**Given text**
• • •

[OPE-L:7636] Re: Gold in the Transformation Problem

From: Fred B. Moseley (fmoseley@mtholyoke.edu)
Date: Tue Sep 10 2002 - 10:37:21 EDT

From: "Gil Skillman" <gskillman@mail.wesleyan.edu>

> Hi, Fred, you raise a number of interesting issues that I attempt to
> address below.  But perhaps we should also ask whether  its worth pursuing
> this line, insofar as it concerns an analytical scenario whose only
> relevance is in assessing the sense of your  claim (following Marx) that
> the determination of the rate of profit is analytically prior to the
> determination of prices of production.  If you don't find it too
> onerous/obnoxious, I think that if you could address the questions I posed
> in the "Moving on..." post, we could figure out if there are interesting
> issues--(my interpretation:  unresolved issues that can be pursued on
> mutually accepted theoretical  grounds)--that might be pursued on this
> question. [Alternatively, if you could point me in the general direction
> earlier posts in which you've already answered the questions I've posed, I
> could look them up in the archives myself.]

Gil, I will try to do this asap.  It is a tall order.  But I agree is
necessary.  In the meantime, a few short replies below.

> You say
> >Gil, I certainly have disputed your "demonstration" and so has Rakesh.

• • •

**Data lines**
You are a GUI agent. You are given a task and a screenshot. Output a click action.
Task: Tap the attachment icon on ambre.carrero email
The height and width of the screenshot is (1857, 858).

• • •

**Instruction 1**
Answer these from the OPE-L message, putting each answer on its own line with the same letter.
(a) On what day and date was the message sent?
(b) Which post holds the questions Gil asks Fred to address?
(c) Besides Fred, who is said to have disputed Gil's "demonstration"?
**Instruction 2**
In the OPE-L message, shorten the paragraph that begins "Hi, Fred, you raise a number of interesting issues" and keep its main points.
**Instruction 3**
Write the next part of the OPE-L message, picking up after its last line.

**Response 1**
(a) Tuesday, September 10, 2002
(b) The "Moving on..." post
(c) Rakesh

**Response 2**
Gil says Fred has raised interesting issues, and he tries to address them. He asks whether this line is worth pursuing. Its only relevance is to Fred's claim, following Marx, that the rate of profit is determined analytically before prices of production. He asks Fred to answer the questions from the "Moving on..." post so they can see whether any unresolved issues remain to pursue on mutually accepted theoretical grounds. As an alternative, Fred could point him to earlier posts that already answer them, and he would look those up in the archives.

**Response 3**
> >On the following three main theoretical grounds:
> >
> >1.  Gold is a scarce, privately-owned mineral, and therefore the income
> >the gold industry must contain a component of rent.  In terms of Sraffa's
> >theory, this adds an unknown, without adding another equation, so that
> >rate of profit is not uniquely determined by given technical conditions
> >production and the wage rate.
> >
> >In terms of Marx's theory, the existence of absolute rent implies that
> >income of the gold industry is determined by the "value" of gold,
> >independently of the equalization of the rate of profit in the other
> >(n-1) industries, which reduces the number of equations by one, so that
> >again the rate of profit is not uniquely determined by given technical
> >conditions of production and the wage rate.
> Insofar as it is logically possible to imagine a world in which the
> realized level of this rent is zero, this observation doesn't rebut my
> point.  What you assert here is, in effect, that by its nature, the
> production of gold *must* accrue a strictly positive absolute rent.  Of
> course, the fact that gold is "privately owned" is not at issue; all
> commodities and means of production are privately owned under
> capitalism.  "Scarcity" in the sense you intend it here only matters if
> scarcity constraint is binding at the margin, which is once again a matter
> of historical contingency, not theoretical necessity.  That is, one could
> without contradiction imagine the capitalistic production of gold in which
> the level of rent were in fact zero.  (And not only *can* one, but the
> substance of your next point is that it's *quite plausible* to imagine a
> world in which the scarcity constraint on gold production is non-binding,
> since by your representation the supply of gold in circulation far exceeds
> the level of gold production!)  And in that case, the inconsistency I
> asserted again arises.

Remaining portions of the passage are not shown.